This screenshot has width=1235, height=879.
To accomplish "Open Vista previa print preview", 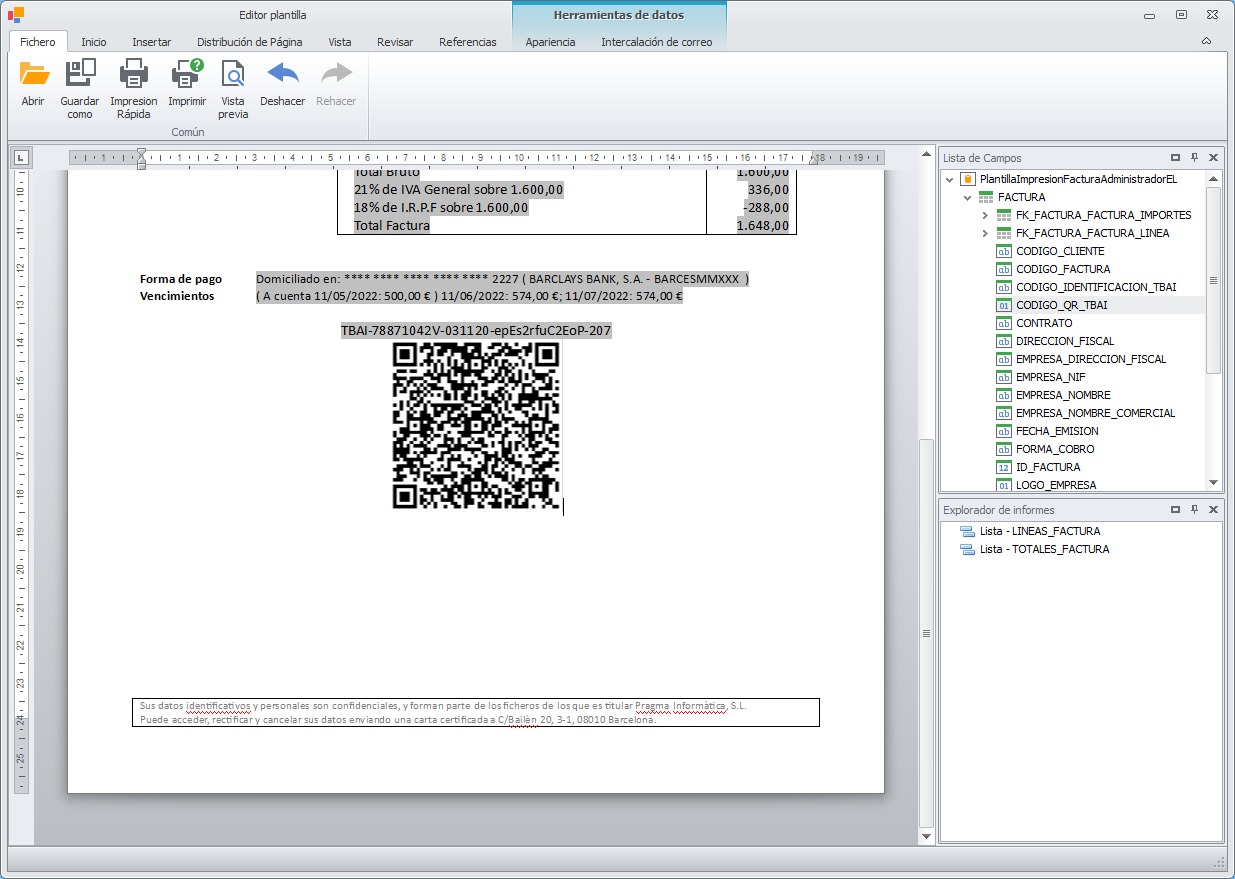I will click(233, 74).
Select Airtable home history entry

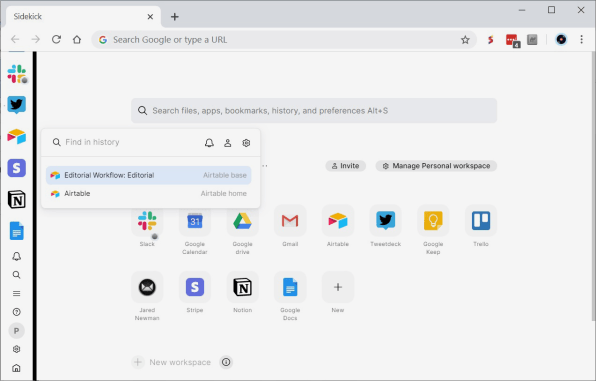tap(149, 194)
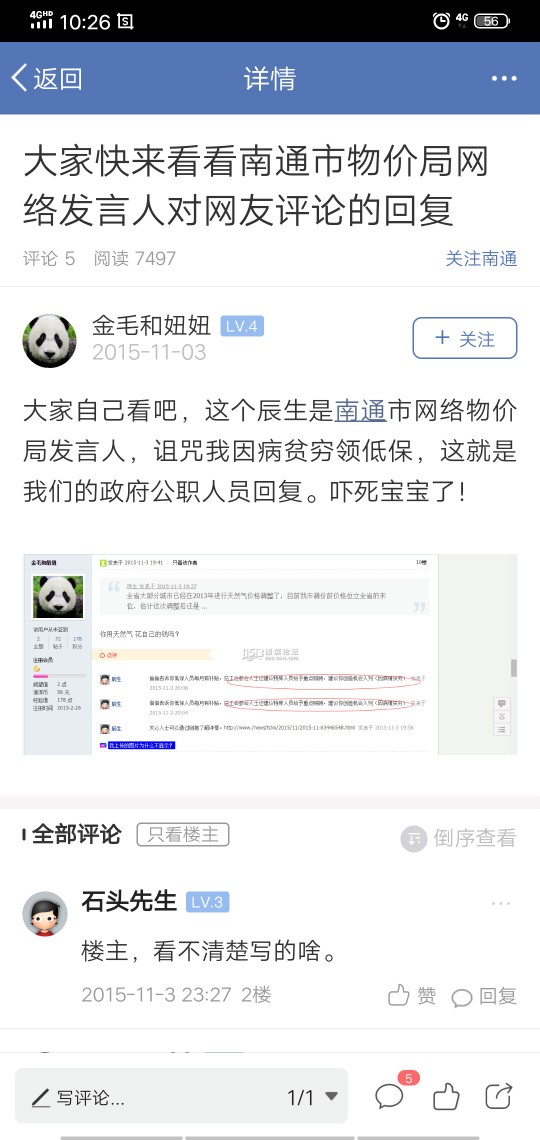
Task: Toggle 只看楼主 filter
Action: click(x=183, y=835)
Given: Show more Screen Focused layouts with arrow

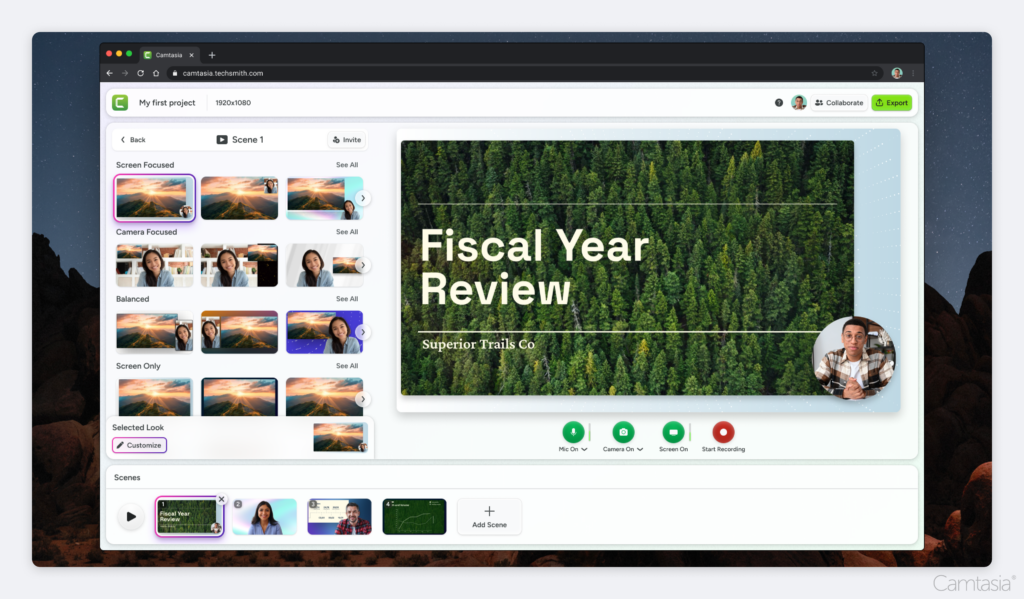Looking at the screenshot, I should click(363, 198).
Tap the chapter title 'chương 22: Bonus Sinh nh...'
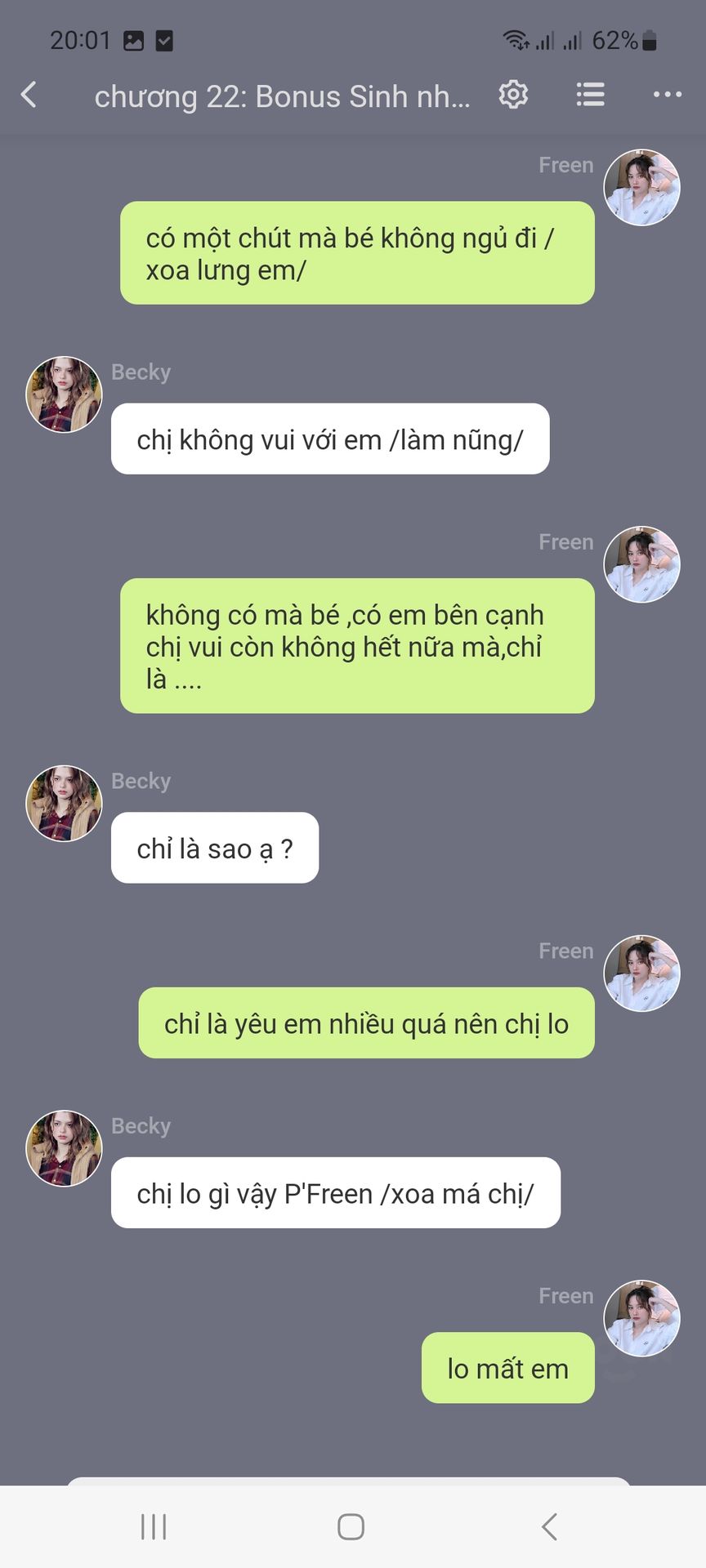This screenshot has height=1568, width=706. (x=282, y=96)
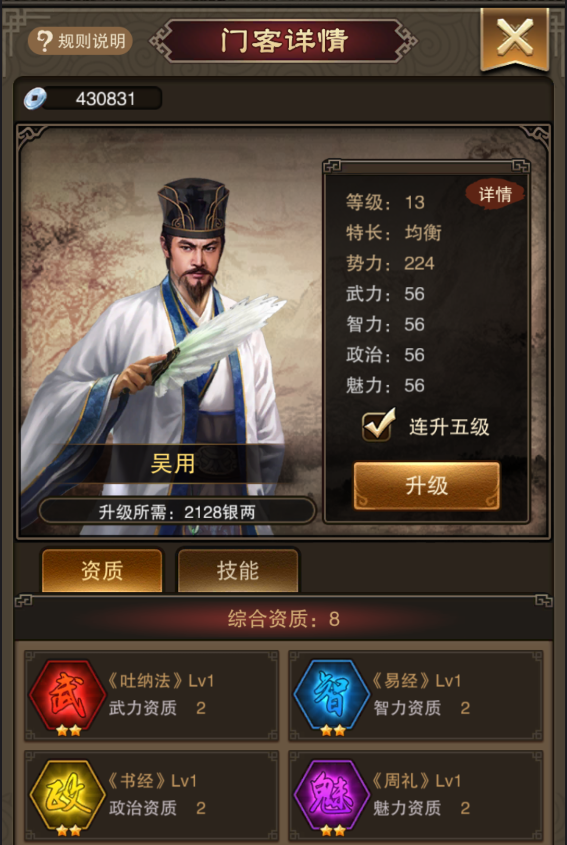This screenshot has width=567, height=845.
Task: Toggle the 连升五级 checkbox
Action: tap(378, 426)
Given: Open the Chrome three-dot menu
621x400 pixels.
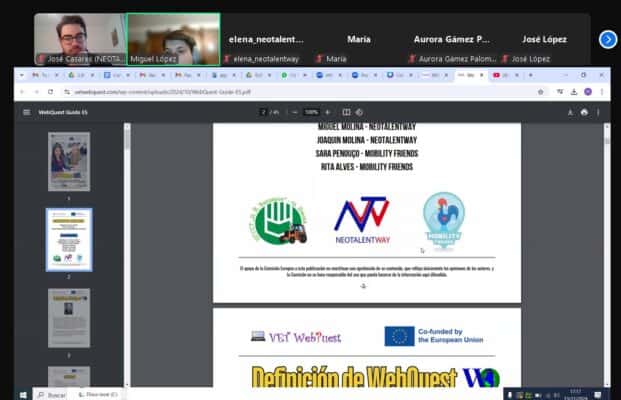Looking at the screenshot, I should point(602,91).
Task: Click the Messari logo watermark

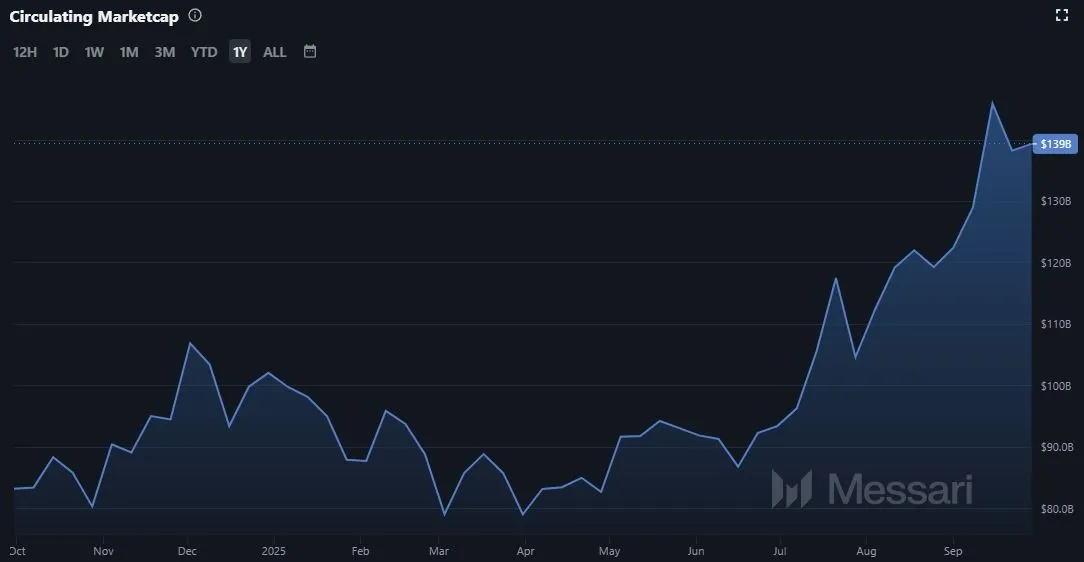Action: [871, 489]
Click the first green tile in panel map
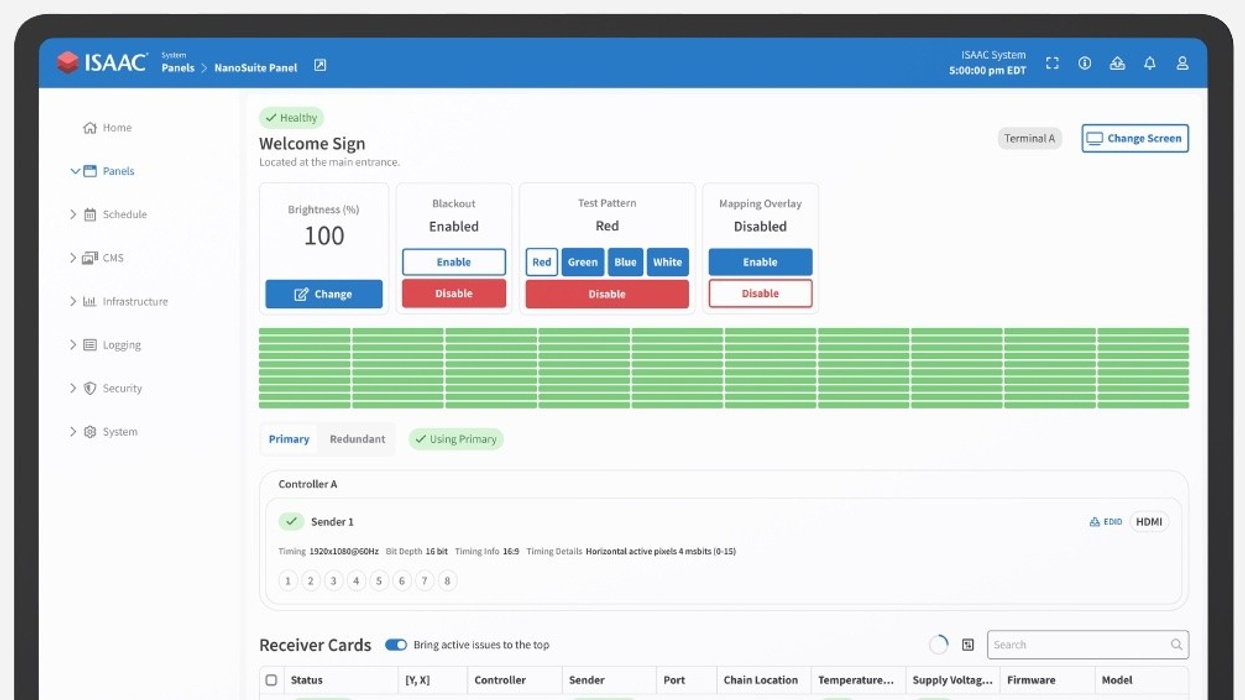Image resolution: width=1245 pixels, height=700 pixels. click(x=305, y=333)
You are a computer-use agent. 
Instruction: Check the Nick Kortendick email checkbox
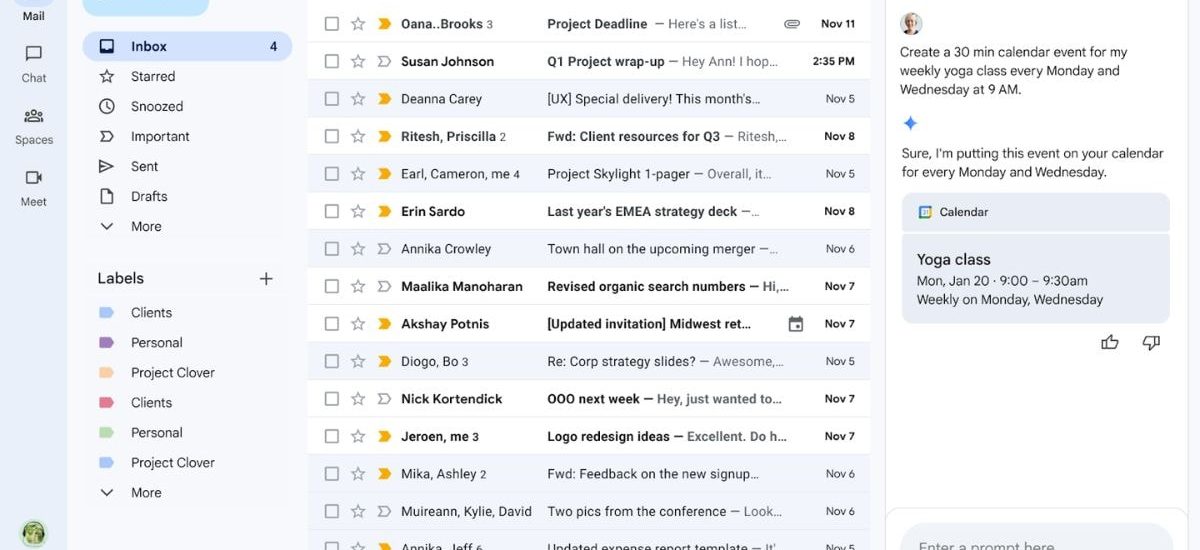click(332, 399)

[Task goal] Can you update the lines, from the one that contains "Given: Show more" down to the one that contains "Action: tap(378, 426)", replacing "arrow" with "chevron" and keeping everything else unchanged? Give only those lines, without the pictures.

[The solution]
Given: Show more Screen Focused layouts with chevron

Looking at the screenshot, I should click(363, 198).
Tap the chapter title 'chương 22: Bonus Sinh nh...'
This screenshot has height=1568, width=706. (x=282, y=96)
This screenshot has width=567, height=845.
Task: Toggle the 连升五级 checkbox
Action: tap(378, 426)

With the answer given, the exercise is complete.